LED guide

LED Lamp Buying Guide

Lamps are changing and at a rapid pace. Traditional lamps are being phased out and replaced due to EU legislation and a demand for more energy efficient versions. With this rapid changing in technologies and options we have put together a quick guide to help you pick the perfect lamp for your application and explain the important features you should consider.

Lamp Shape and Base

If you are looking to replace your existing lamps with a LED equivalent you will need to know what base your current lamp has. For traditional light bulbs it will generally be a BC / B22 push in base or ES / E27 screw in. Ceiling spot lamps are generally either GU10 or the low voltage version MR16 pin base. We would suggest replacing MR16 LV lamps with GU10 lamp. You will need to disconnect the existing transformer and replace the lamp holder with the GU10 lamp holder. 
The table below shows some of the common lamp bases.

Watts or Lumens?

Traditionally we purchase a lamp based on the wattage but wattage is a measure of energy usage and not brightness. LED lamps thankfully use a lot less wattage than traditional lamps which means they cost a lot less to run. Lumens is a unit of brightness so when replacing a lamp with a LED version we are more concerned with the lumen output of the LED lamp than the wattage. There are many LED lamps available online these days so buyers need to ensure what they purchase is fit for the application as many refer to being “equivalent to” 50W for example but their lumen value would suggest otherwise. The higher the lumen value for a lamp the brighter that lamp will be.

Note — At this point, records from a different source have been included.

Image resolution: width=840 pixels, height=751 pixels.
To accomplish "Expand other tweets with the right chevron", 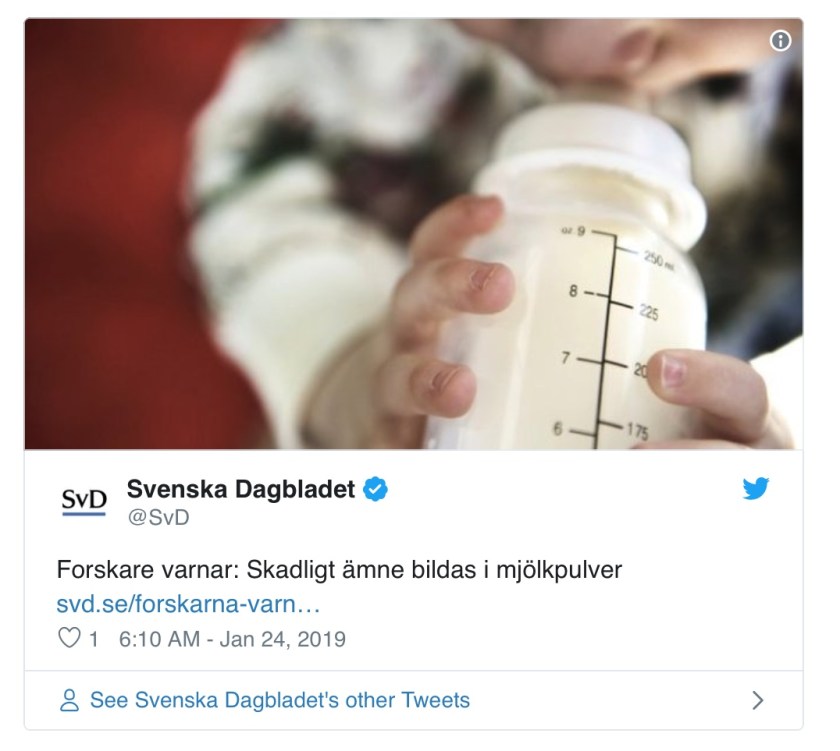I will click(758, 700).
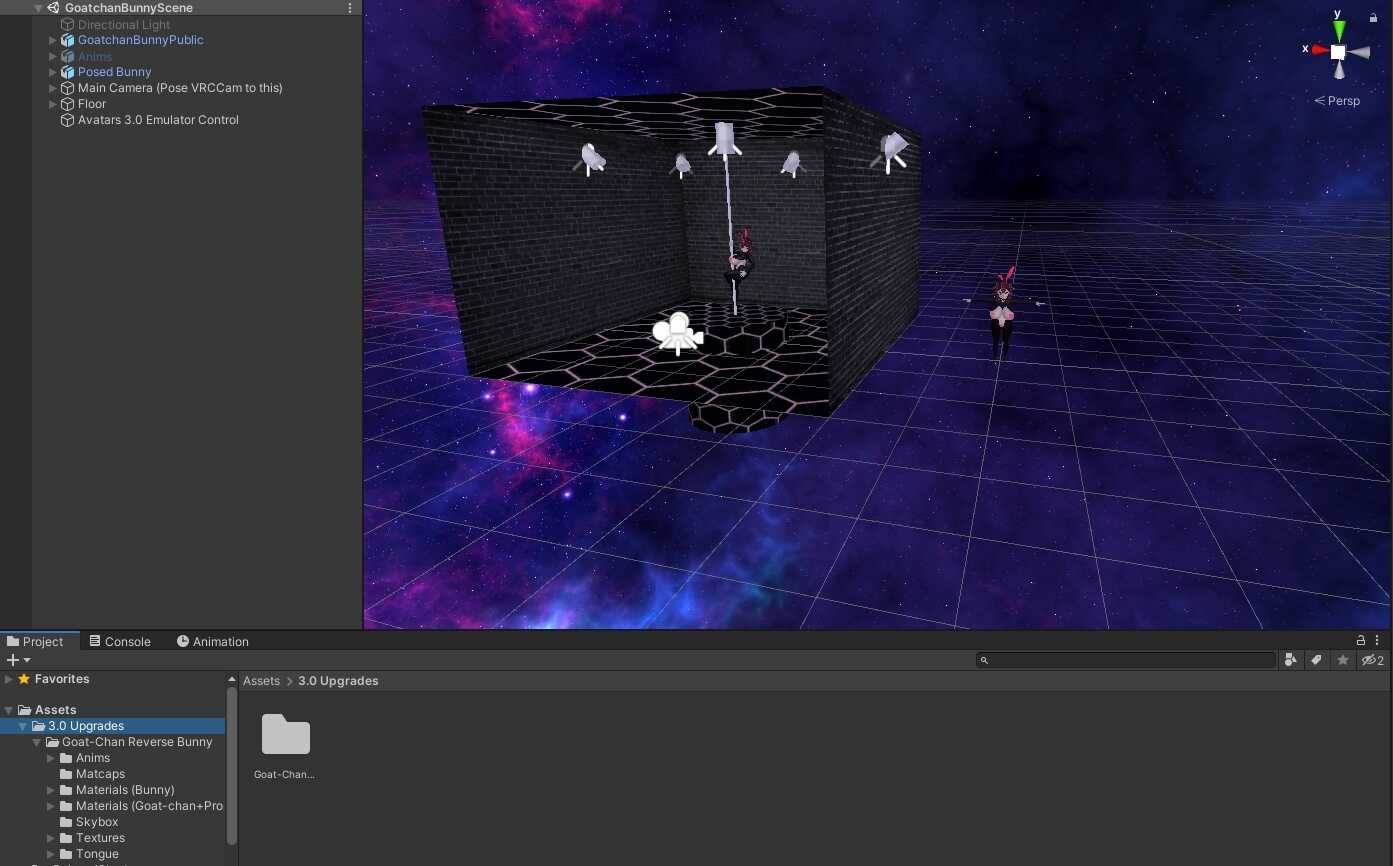
Task: Open the Project panel three-dot menu
Action: click(1377, 641)
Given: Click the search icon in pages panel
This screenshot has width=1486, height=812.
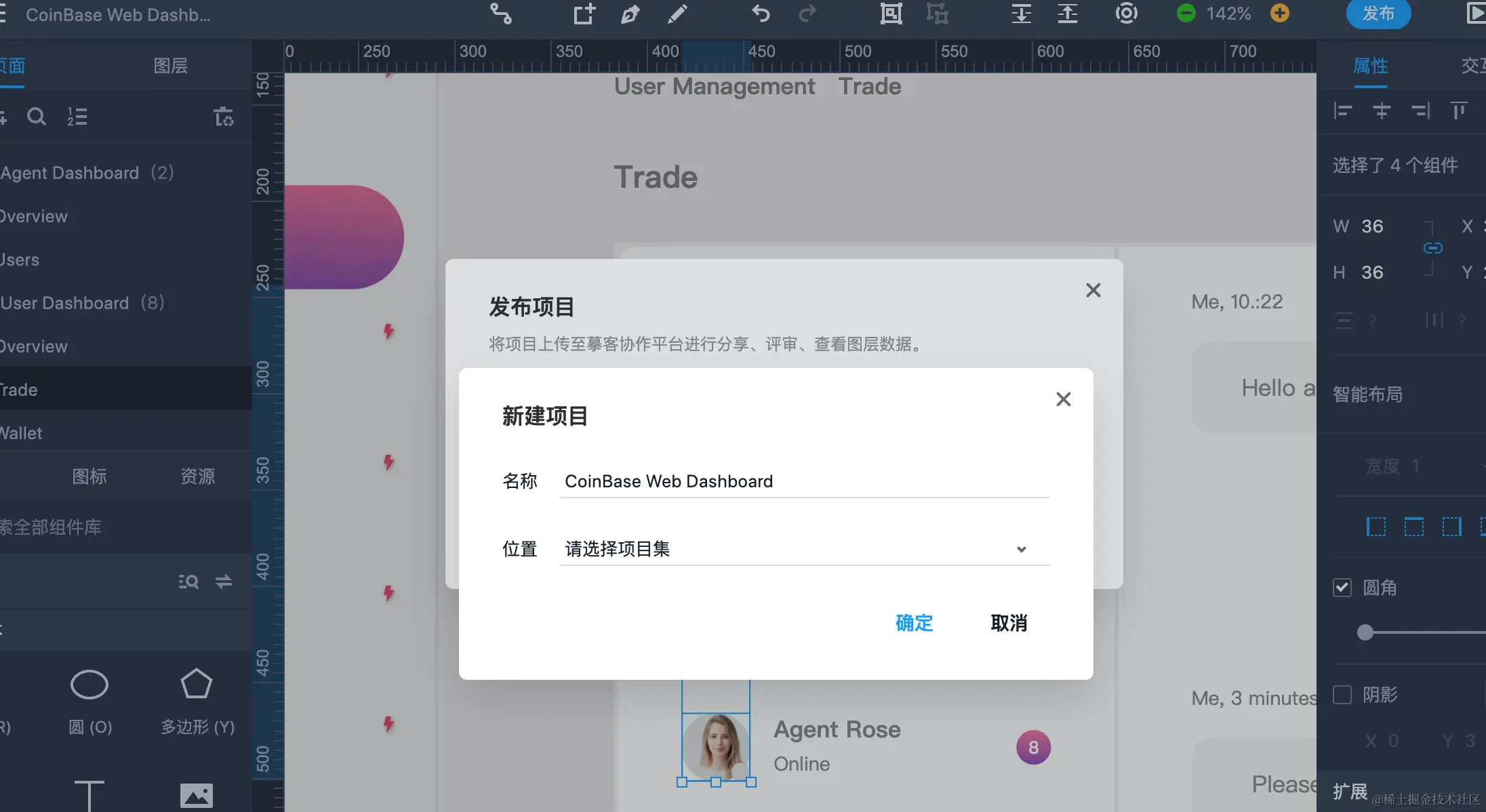Looking at the screenshot, I should pyautogui.click(x=37, y=117).
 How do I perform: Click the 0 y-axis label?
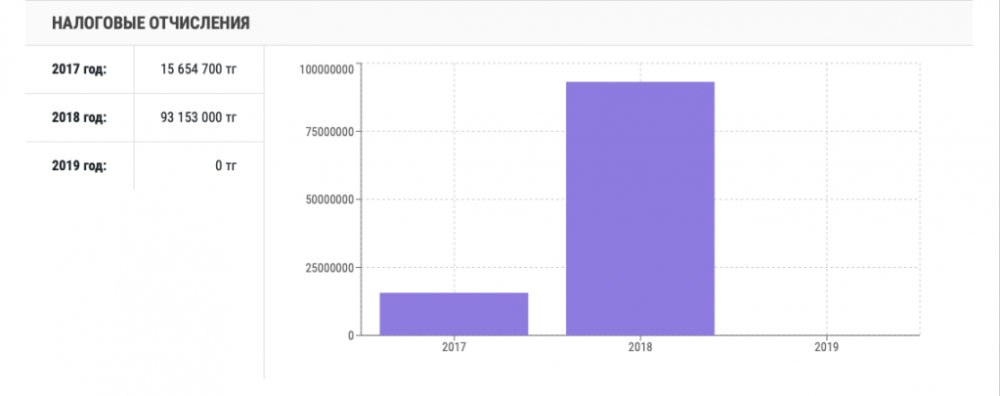351,335
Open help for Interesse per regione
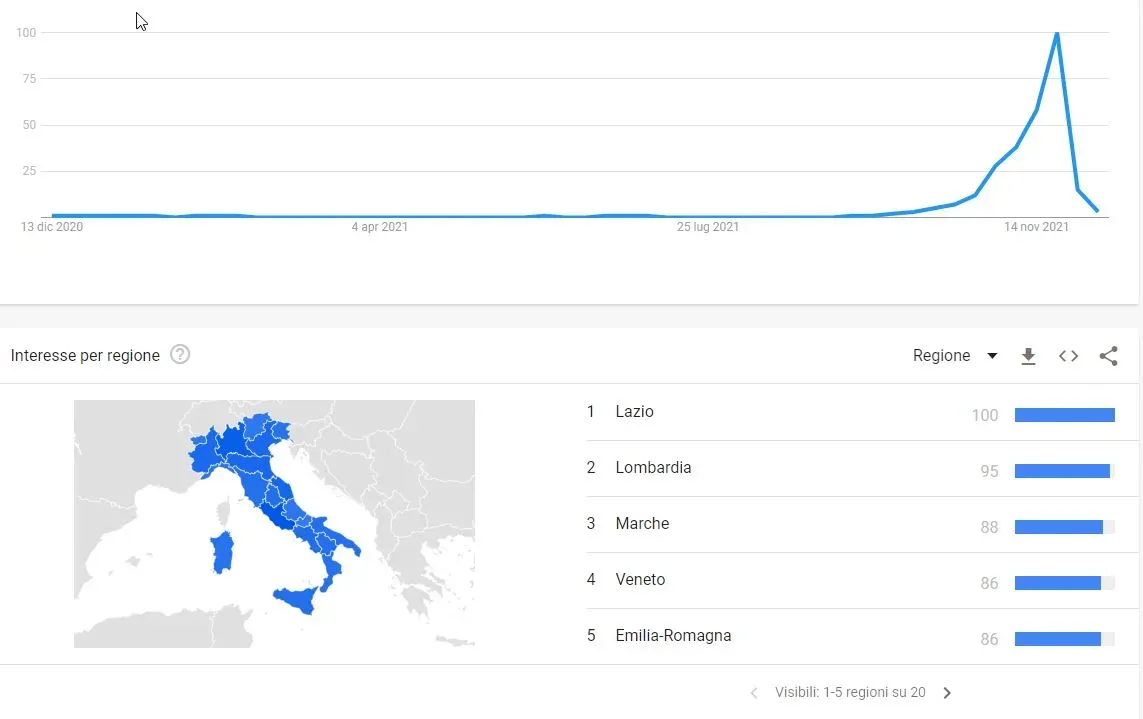The width and height of the screenshot is (1143, 719). (x=180, y=355)
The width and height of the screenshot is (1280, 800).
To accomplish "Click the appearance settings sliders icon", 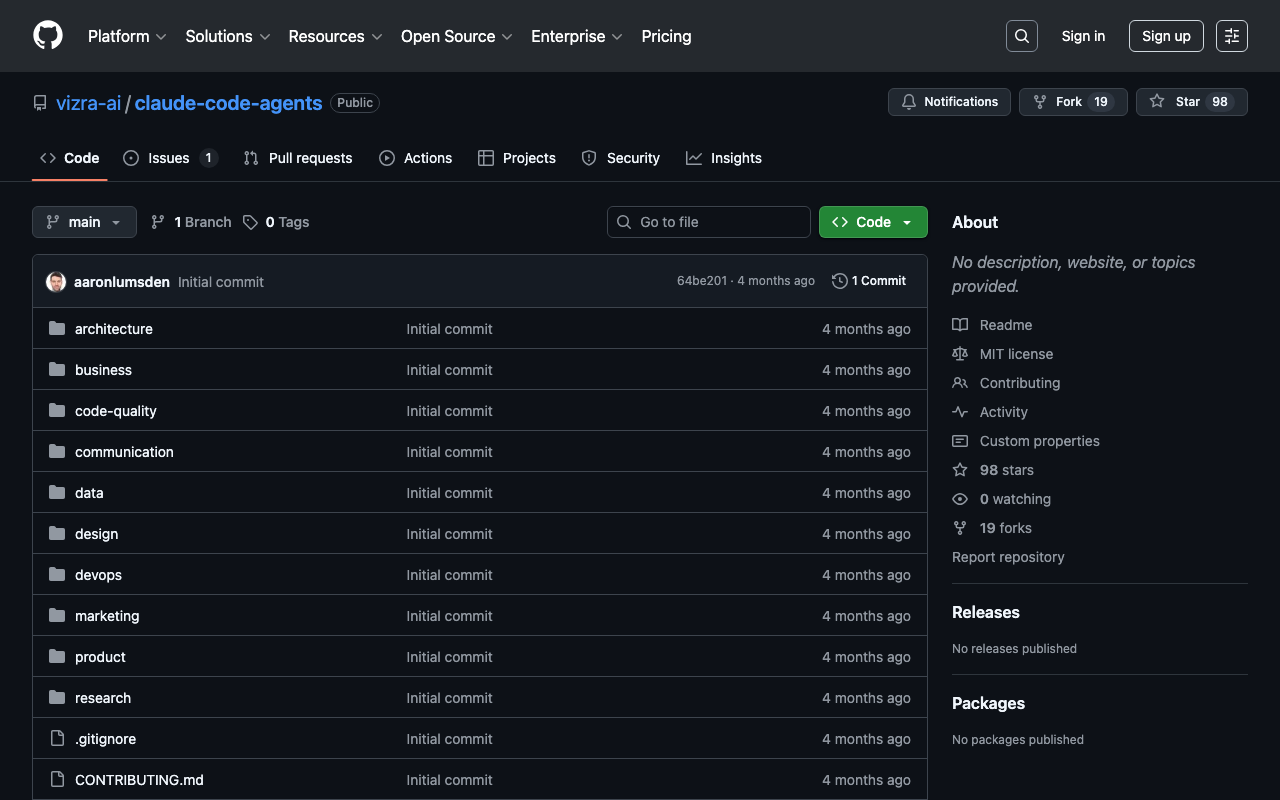I will coord(1231,36).
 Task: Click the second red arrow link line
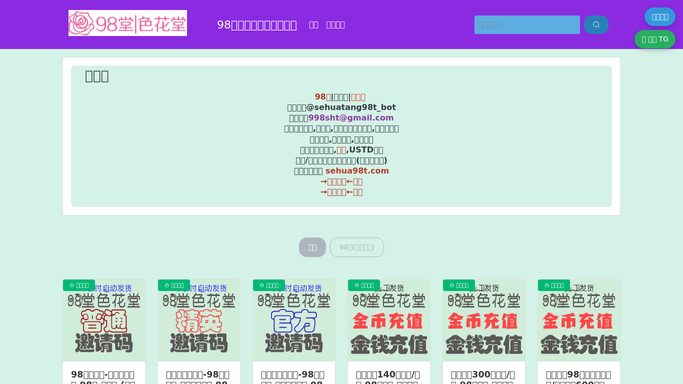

The values below offer a quick rule of thumb:

  • Replacing a 40W bulb you will need at least 450 lumens
  • Replacing a 60W bulb you will need at least 800 lumens
  • Replacing a 75W bulb you will need at least 1,100 lumens
  • Replacing a 100W bulb you will need at least 1,600 lumens

Colour Temperature (CCT)

One very important factor to consider is the colour temperature of the lamp you want. Different colour temperatures will give alternative lighting effects. CCT or Correlated Colour Temperature defines the warmness or coolness of a lamps colour and is measured on the Kelvin scale.

Most of our LED lamps range from 2,700K (warm white) to 4,000K (cool white). LED tubes may have a CCT of 6,000 – 6,500K which would be close to natural daylight. The lower the colour temperature of the lamp the warmer the effect will be.

Dimmable or Not? 

Not all LED lamps have dimming capability which is fine for most applications. However if you wish to use your LED lamps on a dimmer switch you will need to ensure that the lamp you purchase is dimmable. Look at the product features to see if the lamp is dimmable.
Some older existing light dimmers may need to have a LED dimmer module fitted if the load of the new LED lamps is not sufficient for the existing switch to work. If you find that your new LED dimmable lamp will not work with your dimmer switch please consult an electrician.